The Search mode which can be :
- Normal : All the characters, in the Find what: zone are supposed to be literal characters, without any interpretation. However, this statement is not totally exact : it depends on the status of the Match case option ! For example, if you’re searching for the word License :
  - It will match the exact string License if the Match case option is checked
  - It will match any form, like LICENSE, License, license but also the strings as liCENSe, liCENSE, LiCeNsE,… if the Match case option is UNchecked
- Extended : In this mode almost all the characters are supposed to be literal characters, without any interpretation. However 5 special characters can be found with a specific syntax, BOTH in the Find what: and/or the Replace with: zone :
  - The Null character ( \x00 ) with the \0 syntax
  - The Tabulation character ( \x09 ) with the \t syntax
  - The New Line character ( \x0A ) with the \n syntax
  - The Carriage Return character ( \x0D ) with the \r syntax
  - The AntiSlash character ( \x5C ) with the \\ syntax
- In addition, in the Extended mode, any ANSI character can be matched by its character’s code, in base 10, 8, 2 or 16 :
  - in DECIMAL, from \d000 to \d255 ( 3 digits, between 0 and 9 )
  - in OCTAL, from \o000 to \o377 ( 3 digits, between 0 and 7 )
  - in BINARY from \b00000000 to \b11111111 ( 8 digits, between 0 and 1 )
  - in HEXADECIMAL from \x00 to \xFF ( 2 hexadecimal chars, between 0 and 9 and/or between A and F )
- Note that the mention about the Match case option, in Normal search mode, is also valid in Extended mode and Regular Expression as well !
- Regular Expression : As you know, in this search mode, a lot of structures has a special signification. For people not acquainted with these notions, consult, first, some tutorials from this FAQ post https://community.notepad-plus-plus.org/topic/15765/faq-desk-where-to-find-regular-expressions-regex-documentation/2

Now, the . matches newline option is a functional option for the Regular expression search mode, only !
- If the . matches newline is unchecked, this means that the dot regex symbol ( . ) matches a single standard character. So any character from the BMP, from \x{0000} to \x{FFFD}, WITHOUT the six chars \x{000A} ( New Line ), \x{000C} ( Form Feed ), \x{000D} ( Carriage Return ), \x{0085} ( New line ), \x{2028} ( Line Separator ) and \x{2029} ( Paragrah Separator )
- If the . matches newline is checked, this means that the dot regex symbol ( . ) matches absolutely any character from the Basic Multilingual plane ( BMP ), from \x{0000} to \x{FFFD}, with no exception !

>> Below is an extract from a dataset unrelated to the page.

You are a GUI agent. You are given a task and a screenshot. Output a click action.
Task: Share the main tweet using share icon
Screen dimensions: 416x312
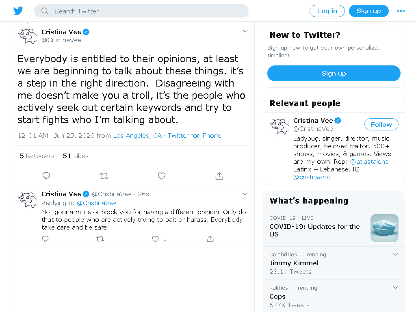pyautogui.click(x=219, y=176)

Last recommendation : in Extended search mode, it’s best to uncheck the Match whole word only to avoid unpredictable results !

Best Regards,

guy038

P.S. :

From above, we can deduce that the Extended search mode can be replaced, in most cases, by the Regular expression search mode !

Only two specific notations, in the Extended search mode, have no equivalent in the Regular expression search mode :

The \b######## notation, where each # represents a 0 or a 1 binary digit ( for instance, \b01000001 matches an A letter )
The \d### notation, where each # represents a digit from 0 to 9 ( For instance the \d090 matches a Z letter )

Hellena Crainicu

thank you @guy038